* WHAT TO PRODUCE *
Return the whole listing exactly as it stands.
----
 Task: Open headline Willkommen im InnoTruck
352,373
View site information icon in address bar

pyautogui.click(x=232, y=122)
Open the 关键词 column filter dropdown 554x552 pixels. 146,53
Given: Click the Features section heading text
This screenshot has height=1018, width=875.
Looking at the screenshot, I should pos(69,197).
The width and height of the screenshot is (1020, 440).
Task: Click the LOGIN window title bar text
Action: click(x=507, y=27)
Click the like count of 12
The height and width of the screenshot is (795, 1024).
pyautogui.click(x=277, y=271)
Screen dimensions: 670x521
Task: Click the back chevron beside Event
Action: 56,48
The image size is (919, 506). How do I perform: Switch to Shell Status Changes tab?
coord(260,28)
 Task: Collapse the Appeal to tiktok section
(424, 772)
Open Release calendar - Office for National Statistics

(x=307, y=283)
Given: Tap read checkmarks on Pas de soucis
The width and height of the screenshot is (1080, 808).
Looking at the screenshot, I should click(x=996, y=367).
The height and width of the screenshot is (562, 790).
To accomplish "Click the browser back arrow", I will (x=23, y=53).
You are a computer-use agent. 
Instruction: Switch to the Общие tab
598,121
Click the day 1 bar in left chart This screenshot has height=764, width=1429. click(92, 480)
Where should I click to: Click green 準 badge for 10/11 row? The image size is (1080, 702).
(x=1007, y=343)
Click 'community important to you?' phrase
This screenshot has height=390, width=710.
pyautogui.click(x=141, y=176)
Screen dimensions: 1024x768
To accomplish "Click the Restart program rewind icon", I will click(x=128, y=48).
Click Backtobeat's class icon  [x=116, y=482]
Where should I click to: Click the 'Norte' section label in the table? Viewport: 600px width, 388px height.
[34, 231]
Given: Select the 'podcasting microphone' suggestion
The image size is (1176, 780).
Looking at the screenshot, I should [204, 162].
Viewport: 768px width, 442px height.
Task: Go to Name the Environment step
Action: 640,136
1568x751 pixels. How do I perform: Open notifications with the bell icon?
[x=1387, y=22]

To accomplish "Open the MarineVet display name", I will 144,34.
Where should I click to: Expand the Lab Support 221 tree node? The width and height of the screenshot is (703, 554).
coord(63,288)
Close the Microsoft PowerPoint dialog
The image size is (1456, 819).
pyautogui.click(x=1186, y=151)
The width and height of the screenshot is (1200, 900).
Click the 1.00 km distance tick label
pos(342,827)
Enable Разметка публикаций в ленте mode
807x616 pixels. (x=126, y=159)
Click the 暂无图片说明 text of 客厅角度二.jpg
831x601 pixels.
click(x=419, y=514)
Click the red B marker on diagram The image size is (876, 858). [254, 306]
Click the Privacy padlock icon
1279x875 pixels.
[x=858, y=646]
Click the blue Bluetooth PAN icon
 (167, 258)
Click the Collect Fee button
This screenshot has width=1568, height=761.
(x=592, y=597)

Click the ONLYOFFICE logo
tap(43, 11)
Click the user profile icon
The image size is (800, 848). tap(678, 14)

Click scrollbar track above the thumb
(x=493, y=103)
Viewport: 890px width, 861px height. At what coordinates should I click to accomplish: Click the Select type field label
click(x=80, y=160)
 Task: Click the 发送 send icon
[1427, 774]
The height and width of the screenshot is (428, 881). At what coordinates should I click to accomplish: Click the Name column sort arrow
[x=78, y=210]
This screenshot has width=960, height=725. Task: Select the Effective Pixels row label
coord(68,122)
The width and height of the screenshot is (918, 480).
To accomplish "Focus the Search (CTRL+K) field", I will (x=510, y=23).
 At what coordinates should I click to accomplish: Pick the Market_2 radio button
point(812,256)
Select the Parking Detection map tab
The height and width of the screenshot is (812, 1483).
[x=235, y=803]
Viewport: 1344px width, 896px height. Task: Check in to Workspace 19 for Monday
----
* ANSWER AREA *
 Task: Open headline Willkommen im InnoTruck
352,373
View site information icon in address bar

pyautogui.click(x=232, y=122)
Open the 关键词 column filter dropdown 554x552 pixels. 146,53
Given: Click the Features section heading text
This screenshot has height=1018, width=875.
Looking at the screenshot, I should pos(69,197).
The width and height of the screenshot is (1020, 440).
Task: Click the LOGIN window title bar text
Action: click(x=507, y=27)
Click the like count of 12
The height and width of the screenshot is (795, 1024).
pyautogui.click(x=277, y=271)
Screen dimensions: 670x521
Task: Click the back chevron beside Event
Action: 56,48
The image size is (919, 506). How do I perform: Switch to Shell Status Changes tab?
coord(260,28)
 Task: Collapse the Appeal to tiktok section
(424, 772)
Open Release calendar - Office for National Statistics

(x=307, y=283)
Given: Tap read checkmarks on Pas de soucis
The width and height of the screenshot is (1080, 808).
Looking at the screenshot, I should click(x=996, y=367).
The height and width of the screenshot is (562, 790).
To accomplish "Click the browser back arrow", I will (x=23, y=53).
You are a computer-use agent. 
Instruction: Switch to the Общие tab
598,121
Click the day 1 bar in left chart This screenshot has height=764, width=1429. click(92, 480)
Where should I click to: Click green 準 badge for 10/11 row? The image size is (1080, 702).
(x=1007, y=343)
Click 'community important to you?' phrase
This screenshot has height=390, width=710.
pyautogui.click(x=141, y=176)
Screen dimensions: 1024x768
To accomplish "Click the Restart program rewind icon", I will click(x=128, y=48).
Click Backtobeat's class icon  [x=116, y=482]
Where should I click to: Click the 'Norte' section label in the table? Viewport: 600px width, 388px height.
[34, 231]
Given: Select the 'podcasting microphone' suggestion
The image size is (1176, 780).
Looking at the screenshot, I should [204, 162].
Viewport: 768px width, 442px height.
Task: Go to Name the Environment step
Action: 640,136
1568x751 pixels. How do I perform: Open notifications with the bell icon?
[x=1387, y=22]

To accomplish "Open the MarineVet display name", I will 144,34.
Where should I click to: Expand the Lab Support 221 tree node? The width and height of the screenshot is (703, 554).
coord(63,288)
Close the Microsoft PowerPoint dialog
The image size is (1456, 819).
pyautogui.click(x=1186, y=151)
The width and height of the screenshot is (1200, 900).
Click the 1.00 km distance tick label
pos(342,827)
Enable Разметка публикаций в ленте mode
807x616 pixels. (x=126, y=159)
Click the 暂无图片说明 text of 客厅角度二.jpg
831x601 pixels.
click(x=419, y=514)
Click the red B marker on diagram The image size is (876, 858). [254, 306]
Click the Privacy padlock icon
1279x875 pixels.
[x=858, y=646]
Click the blue Bluetooth PAN icon
 (167, 258)
Click the Collect Fee button
This screenshot has width=1568, height=761.
(x=592, y=597)

Click the ONLYOFFICE logo
tap(43, 11)
Click the user profile icon
The image size is (800, 848). tap(678, 14)

Click scrollbar track above the thumb
(x=493, y=103)
Viewport: 890px width, 861px height. At what coordinates should I click to accomplish: Click the Select type field label
click(x=80, y=160)
 Task: Click the 发送 send icon
[1427, 774]
The height and width of the screenshot is (428, 881). At what coordinates should I click to accomplish: Click the Name column sort arrow
[x=78, y=210]
This screenshot has width=960, height=725. Task: Select the Effective Pixels row label
coord(68,122)
The width and height of the screenshot is (918, 480).
To accomplish "Focus the Search (CTRL+K) field", I will (x=510, y=23).
 At what coordinates should I click to accomplish: Pick the Market_2 radio button
point(812,256)
Select the Parking Detection map tab
The height and width of the screenshot is (812, 1483).
[x=235, y=803]
Viewport: 1344px width, 896px height. Task: Check in to Workspace 19 for Monday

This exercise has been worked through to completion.